Data section start

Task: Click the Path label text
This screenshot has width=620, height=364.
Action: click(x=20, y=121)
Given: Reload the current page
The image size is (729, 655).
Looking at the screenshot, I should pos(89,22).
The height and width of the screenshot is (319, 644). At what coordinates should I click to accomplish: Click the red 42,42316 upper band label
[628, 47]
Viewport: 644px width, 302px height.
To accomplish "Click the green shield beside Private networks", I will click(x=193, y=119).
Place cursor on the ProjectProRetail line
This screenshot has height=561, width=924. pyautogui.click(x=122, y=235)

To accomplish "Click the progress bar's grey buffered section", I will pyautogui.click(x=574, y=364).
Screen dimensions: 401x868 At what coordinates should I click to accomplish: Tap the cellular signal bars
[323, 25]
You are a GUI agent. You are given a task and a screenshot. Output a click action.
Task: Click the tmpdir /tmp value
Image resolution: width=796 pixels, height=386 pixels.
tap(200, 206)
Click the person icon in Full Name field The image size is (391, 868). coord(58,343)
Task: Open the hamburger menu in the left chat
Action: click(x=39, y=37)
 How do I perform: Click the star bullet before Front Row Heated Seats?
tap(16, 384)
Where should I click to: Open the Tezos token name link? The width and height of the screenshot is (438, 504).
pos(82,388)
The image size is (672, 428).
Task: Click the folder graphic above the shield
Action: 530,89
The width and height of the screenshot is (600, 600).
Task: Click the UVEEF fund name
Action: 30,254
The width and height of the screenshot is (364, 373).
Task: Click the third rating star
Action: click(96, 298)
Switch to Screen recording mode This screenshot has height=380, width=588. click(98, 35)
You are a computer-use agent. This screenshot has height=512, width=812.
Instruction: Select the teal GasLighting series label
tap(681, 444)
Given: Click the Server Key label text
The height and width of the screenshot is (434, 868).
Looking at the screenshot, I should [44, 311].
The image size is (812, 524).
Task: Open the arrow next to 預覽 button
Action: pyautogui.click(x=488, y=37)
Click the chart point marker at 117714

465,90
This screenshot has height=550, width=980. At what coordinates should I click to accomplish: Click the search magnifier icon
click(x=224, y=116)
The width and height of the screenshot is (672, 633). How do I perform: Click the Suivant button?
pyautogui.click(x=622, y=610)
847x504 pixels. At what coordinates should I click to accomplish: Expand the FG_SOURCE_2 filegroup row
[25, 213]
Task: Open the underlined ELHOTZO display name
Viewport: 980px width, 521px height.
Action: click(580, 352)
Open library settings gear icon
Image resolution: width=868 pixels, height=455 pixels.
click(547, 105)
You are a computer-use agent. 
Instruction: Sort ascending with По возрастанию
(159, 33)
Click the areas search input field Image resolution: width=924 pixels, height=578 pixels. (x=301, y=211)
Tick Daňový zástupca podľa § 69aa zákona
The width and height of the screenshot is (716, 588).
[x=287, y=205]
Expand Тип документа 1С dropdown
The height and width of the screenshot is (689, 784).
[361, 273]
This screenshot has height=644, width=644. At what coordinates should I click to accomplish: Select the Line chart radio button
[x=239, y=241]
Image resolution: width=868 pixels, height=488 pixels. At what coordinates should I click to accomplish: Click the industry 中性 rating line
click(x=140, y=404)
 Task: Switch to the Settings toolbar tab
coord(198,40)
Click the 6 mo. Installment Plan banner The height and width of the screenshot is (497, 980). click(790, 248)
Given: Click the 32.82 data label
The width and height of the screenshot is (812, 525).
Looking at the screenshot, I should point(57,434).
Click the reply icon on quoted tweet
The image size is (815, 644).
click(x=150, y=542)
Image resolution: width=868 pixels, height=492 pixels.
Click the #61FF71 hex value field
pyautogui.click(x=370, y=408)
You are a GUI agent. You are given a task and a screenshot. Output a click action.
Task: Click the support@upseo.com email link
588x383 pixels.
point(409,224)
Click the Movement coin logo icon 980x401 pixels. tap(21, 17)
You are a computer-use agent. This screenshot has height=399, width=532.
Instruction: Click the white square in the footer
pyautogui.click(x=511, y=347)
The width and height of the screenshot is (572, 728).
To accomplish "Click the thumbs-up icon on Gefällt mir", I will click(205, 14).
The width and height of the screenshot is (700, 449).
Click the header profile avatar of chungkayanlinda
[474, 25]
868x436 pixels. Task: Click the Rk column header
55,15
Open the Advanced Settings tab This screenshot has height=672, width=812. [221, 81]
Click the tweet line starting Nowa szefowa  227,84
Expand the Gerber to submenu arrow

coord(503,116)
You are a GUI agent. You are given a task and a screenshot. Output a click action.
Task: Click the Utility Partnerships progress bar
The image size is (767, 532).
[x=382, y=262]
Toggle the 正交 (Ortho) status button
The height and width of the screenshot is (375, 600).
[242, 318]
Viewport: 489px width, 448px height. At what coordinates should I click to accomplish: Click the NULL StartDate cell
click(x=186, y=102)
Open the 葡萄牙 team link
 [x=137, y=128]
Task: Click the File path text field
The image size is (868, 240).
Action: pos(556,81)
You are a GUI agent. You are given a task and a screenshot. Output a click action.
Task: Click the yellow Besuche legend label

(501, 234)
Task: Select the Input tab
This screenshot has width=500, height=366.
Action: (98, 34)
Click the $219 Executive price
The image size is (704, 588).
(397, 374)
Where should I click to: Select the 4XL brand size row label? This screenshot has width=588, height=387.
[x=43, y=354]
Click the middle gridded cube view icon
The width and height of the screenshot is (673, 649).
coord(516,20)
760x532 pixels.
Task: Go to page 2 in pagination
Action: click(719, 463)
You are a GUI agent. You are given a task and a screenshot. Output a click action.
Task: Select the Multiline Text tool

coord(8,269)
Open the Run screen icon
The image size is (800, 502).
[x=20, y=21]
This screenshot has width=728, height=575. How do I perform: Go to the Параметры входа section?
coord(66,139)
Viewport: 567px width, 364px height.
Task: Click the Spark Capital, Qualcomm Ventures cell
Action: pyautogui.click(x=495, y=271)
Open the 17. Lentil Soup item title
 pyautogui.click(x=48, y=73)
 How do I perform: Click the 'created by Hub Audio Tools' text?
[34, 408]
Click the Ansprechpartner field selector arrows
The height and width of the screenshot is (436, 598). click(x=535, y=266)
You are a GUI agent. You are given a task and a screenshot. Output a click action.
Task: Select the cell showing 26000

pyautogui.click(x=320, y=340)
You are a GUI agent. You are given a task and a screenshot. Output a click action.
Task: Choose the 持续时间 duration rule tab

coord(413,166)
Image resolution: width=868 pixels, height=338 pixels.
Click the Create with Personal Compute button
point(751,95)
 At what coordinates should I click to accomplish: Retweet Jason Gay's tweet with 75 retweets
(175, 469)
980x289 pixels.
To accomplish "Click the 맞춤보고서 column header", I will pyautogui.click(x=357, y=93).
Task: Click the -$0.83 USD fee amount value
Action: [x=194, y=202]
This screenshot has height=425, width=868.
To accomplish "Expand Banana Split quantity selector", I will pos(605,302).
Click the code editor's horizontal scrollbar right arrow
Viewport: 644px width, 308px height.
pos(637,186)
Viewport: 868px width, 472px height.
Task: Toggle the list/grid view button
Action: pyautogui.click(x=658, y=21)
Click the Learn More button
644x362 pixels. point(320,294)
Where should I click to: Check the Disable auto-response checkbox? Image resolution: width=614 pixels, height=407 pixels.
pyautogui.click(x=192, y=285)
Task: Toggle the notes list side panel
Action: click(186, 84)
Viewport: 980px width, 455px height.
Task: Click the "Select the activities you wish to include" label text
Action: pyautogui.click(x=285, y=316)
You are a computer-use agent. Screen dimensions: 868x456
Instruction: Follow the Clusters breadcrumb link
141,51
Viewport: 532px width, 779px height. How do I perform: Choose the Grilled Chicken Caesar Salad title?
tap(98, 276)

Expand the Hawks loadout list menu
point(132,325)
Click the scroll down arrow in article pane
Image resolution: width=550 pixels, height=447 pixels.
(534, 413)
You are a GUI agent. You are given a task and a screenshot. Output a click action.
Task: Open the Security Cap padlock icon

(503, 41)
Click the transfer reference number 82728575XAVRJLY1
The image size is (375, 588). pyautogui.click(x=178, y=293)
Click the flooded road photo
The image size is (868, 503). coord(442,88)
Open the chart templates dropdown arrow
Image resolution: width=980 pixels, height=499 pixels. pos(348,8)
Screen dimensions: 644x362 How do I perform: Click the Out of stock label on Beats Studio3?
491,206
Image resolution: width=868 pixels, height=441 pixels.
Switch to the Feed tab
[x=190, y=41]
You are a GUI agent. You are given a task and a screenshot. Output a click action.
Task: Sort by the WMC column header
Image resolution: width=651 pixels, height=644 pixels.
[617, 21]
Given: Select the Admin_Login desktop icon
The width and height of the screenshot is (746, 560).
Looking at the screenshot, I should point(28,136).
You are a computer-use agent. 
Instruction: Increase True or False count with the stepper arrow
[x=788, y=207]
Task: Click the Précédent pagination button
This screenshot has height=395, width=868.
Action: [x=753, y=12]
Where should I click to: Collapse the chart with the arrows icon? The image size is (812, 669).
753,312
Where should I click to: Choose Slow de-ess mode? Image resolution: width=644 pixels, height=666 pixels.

Data section end

Assignment: The string "mode" marks the lines to copy; report each of them from the data above.

Solution for this exercise:
Switch to Screen recording mode This screenshot has height=380, width=588. click(98, 35)
Where should I click to: Choose Slow de-ess mode? Image resolution: width=644 pixels, height=666 pixels.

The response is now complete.